“Big Wedding”

Susan Granger’s review of “The Big Wedding” (Lionsgate/Millennium)

 

    What makes a French sex farce fall flat? Translating it into English and turning what was an amusing trifle into a crass, crude, mean-spirited, smarmy mess. How bad is it? So awful that even the star-studded, multi-generational cast can barely stay afloat.

    “Marriage is like a phone call late at night,” intones Robert De Niro, as the dysfunctional family story begins. “First comes the ring, and then you wake up.”

    Missy (Amanda Seyfried) and Alejandro (Ben Barnes) are getting married. What complicates their nuptials is that Alejandro was adopted as a young boy from Colombia and raised by the Griffins, an upscale East Coast couple who already had two older kids. Alejandro’s devoutly Catholic, biological mother (Patricia Rae) is coming to the wedding – but he never told her that his adoptive parents, Don (Robert De Niro) and Ellie (Diane Keaton), got divorced and Don’s been happily cohabiting for the past 10 years with Bebe (Susan Sarandon), who was once Ellie’s best-friend. Because they all love Alejandro, they agree to ‘pretend’ the divorce never happened. Predictably, the charade backfires when lewd, lecherous Don and giggly Ellie once again share the master bedroom.

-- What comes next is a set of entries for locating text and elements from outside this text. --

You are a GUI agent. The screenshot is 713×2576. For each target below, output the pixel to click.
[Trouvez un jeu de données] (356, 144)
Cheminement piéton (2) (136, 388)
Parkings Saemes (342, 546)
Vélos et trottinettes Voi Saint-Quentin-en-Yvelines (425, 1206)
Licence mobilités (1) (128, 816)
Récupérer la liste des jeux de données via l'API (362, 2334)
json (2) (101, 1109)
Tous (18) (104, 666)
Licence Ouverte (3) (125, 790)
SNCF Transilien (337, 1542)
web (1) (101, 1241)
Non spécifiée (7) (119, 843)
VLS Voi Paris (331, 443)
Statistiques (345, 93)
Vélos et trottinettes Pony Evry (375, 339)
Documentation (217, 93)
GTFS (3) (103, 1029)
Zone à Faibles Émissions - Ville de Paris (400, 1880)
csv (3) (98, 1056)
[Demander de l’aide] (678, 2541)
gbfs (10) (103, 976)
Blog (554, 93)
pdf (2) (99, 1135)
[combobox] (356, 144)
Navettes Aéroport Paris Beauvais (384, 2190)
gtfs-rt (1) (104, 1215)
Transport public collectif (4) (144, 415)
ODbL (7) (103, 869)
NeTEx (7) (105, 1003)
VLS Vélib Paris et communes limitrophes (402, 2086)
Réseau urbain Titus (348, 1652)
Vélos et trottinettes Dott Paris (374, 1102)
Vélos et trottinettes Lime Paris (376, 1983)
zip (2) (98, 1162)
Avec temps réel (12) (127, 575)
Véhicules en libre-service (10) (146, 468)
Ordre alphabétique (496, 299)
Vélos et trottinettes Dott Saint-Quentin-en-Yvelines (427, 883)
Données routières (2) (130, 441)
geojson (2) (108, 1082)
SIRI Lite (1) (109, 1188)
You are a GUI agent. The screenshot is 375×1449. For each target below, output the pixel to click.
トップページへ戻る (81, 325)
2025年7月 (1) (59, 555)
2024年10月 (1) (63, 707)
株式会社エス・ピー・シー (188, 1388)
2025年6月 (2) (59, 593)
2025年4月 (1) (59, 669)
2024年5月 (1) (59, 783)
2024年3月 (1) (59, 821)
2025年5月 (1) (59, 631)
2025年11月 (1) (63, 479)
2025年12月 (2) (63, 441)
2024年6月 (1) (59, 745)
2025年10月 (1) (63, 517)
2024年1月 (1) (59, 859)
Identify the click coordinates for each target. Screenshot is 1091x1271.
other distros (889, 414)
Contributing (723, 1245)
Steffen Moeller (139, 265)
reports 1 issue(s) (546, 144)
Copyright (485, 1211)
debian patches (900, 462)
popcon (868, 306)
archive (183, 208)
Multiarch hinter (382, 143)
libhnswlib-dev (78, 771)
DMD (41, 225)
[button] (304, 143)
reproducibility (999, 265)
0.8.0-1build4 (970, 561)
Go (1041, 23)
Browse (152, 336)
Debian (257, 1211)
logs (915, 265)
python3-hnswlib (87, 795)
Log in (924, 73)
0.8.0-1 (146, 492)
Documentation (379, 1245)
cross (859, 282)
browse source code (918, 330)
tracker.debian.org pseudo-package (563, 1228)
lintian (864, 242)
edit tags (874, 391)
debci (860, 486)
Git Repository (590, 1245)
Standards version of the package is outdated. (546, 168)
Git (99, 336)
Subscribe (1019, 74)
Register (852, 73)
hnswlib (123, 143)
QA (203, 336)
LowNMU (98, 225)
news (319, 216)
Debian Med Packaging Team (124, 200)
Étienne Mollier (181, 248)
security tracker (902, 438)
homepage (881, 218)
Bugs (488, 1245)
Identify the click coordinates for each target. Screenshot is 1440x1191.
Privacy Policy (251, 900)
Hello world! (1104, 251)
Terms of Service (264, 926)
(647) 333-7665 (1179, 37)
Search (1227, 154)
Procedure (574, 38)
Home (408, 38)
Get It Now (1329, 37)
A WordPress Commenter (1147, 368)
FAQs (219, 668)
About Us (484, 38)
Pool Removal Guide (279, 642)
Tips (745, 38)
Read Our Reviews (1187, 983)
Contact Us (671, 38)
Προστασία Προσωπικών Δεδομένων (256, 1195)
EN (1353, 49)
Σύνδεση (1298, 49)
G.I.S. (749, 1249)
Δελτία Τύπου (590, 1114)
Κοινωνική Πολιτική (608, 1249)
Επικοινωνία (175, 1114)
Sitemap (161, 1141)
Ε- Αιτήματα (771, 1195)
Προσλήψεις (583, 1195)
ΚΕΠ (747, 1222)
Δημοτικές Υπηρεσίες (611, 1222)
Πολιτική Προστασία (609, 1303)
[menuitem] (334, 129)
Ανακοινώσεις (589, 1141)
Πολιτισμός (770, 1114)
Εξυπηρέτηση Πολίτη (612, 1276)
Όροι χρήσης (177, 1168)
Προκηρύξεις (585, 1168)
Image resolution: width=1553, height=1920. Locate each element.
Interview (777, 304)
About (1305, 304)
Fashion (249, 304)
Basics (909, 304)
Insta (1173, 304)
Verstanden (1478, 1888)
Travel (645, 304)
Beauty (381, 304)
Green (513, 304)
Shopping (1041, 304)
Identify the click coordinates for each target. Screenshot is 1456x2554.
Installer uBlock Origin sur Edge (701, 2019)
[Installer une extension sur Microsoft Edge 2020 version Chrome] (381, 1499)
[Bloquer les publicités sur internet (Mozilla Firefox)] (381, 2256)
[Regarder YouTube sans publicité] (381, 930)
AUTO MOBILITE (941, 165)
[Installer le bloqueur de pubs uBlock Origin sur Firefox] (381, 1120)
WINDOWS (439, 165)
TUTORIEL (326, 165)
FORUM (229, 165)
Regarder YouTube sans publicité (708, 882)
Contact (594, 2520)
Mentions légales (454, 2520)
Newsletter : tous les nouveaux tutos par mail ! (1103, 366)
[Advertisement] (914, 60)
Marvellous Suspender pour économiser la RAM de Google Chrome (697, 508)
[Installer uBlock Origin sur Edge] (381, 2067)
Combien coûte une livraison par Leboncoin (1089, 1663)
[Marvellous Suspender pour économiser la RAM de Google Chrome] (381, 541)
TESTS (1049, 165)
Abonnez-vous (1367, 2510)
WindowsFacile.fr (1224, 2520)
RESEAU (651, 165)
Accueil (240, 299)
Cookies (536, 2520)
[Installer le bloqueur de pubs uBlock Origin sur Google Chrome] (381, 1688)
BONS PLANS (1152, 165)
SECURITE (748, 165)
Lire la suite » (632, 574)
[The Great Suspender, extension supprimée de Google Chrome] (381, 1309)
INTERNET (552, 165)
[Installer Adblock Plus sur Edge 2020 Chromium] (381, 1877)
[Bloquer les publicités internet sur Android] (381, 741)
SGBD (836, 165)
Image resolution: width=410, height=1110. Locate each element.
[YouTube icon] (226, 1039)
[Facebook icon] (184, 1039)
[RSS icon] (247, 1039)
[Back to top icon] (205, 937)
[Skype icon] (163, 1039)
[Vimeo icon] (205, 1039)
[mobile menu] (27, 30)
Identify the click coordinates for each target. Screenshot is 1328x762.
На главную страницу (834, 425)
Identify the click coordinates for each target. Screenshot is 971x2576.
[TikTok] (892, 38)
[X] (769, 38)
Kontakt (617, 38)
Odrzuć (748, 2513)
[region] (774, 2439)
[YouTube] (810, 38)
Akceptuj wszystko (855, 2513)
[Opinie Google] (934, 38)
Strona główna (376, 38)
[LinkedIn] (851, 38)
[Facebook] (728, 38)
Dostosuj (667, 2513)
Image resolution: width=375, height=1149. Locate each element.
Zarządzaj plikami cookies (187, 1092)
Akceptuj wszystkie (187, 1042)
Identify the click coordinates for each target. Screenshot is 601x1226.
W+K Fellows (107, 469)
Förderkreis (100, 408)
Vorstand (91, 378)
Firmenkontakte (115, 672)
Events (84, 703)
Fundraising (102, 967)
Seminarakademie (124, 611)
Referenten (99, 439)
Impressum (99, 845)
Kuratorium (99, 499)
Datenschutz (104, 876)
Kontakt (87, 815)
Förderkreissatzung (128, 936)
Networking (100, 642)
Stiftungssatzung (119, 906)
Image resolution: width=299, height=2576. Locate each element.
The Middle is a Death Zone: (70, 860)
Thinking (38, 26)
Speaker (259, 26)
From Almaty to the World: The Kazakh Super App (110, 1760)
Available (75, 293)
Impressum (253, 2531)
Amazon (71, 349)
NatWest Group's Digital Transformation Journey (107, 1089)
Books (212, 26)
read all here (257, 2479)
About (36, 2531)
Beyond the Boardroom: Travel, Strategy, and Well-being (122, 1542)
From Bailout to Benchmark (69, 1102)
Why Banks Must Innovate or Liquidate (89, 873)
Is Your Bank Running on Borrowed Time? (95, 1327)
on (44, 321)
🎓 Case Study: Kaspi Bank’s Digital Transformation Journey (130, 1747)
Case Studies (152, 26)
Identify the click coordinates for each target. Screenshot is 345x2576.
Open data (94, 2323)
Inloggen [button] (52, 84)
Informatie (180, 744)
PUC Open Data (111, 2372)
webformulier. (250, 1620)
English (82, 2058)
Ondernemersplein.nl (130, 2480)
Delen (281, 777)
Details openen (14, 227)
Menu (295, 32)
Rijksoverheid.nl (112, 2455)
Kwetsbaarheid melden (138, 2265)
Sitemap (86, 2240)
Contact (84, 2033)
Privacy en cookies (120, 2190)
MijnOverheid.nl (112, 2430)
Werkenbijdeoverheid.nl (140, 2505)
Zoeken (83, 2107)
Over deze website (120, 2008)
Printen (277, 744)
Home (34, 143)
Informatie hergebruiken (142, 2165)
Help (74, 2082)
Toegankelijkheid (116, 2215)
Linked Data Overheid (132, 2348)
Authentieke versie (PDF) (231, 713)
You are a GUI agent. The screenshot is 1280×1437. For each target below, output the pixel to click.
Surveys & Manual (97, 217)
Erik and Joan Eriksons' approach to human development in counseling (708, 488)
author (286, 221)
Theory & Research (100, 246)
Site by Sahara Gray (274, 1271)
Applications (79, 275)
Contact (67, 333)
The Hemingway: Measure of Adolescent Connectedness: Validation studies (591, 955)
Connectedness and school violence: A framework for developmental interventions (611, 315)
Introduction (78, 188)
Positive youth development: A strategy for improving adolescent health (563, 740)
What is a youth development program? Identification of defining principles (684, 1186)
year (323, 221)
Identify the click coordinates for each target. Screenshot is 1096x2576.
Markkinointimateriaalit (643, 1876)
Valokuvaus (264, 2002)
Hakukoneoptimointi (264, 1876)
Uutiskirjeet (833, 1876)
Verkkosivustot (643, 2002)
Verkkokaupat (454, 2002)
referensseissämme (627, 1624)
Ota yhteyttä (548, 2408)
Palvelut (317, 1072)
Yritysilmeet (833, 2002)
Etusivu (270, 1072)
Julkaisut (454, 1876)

    Meanwhile, there are the other now-grown Griffin children: unexpectedly pregnant Lyla (Katherine Heigl), who’s just separated from her husband, and Jared (Topher Grace), her 29 year-old still-virginal brother, a doctor who immediately falls for Alejandro’s sexy, skinny-dipping Colombian sister, Nuria (Ana Ayora). Adding to the turmoil are the parish priest (Robin Williams) and the bride’s prejudiced parents (Christine Ebersole, David Rasche) – but whatever farcical elements existed have been muted.

    Based on Jean-Stephane Bron’s “Mon Frere Se Marie” (2006), it’s implausibly, yet formulaically scripted and ploddingly directed by Justin Zackham, born Justin Eglowsky in Connecticut. (He switched to his mother’s maiden name after his parents divorced.) His credits include writing “The Bucket List,” “One Chance” about “Britain’s Got Talent” winner Paul Potts, and the FX series “Lights Out.”

    On the Granger Movie Gauge of 1 to 10, “The Big Wedding” is a turgid 2. Quickly decline this bizarre invitation.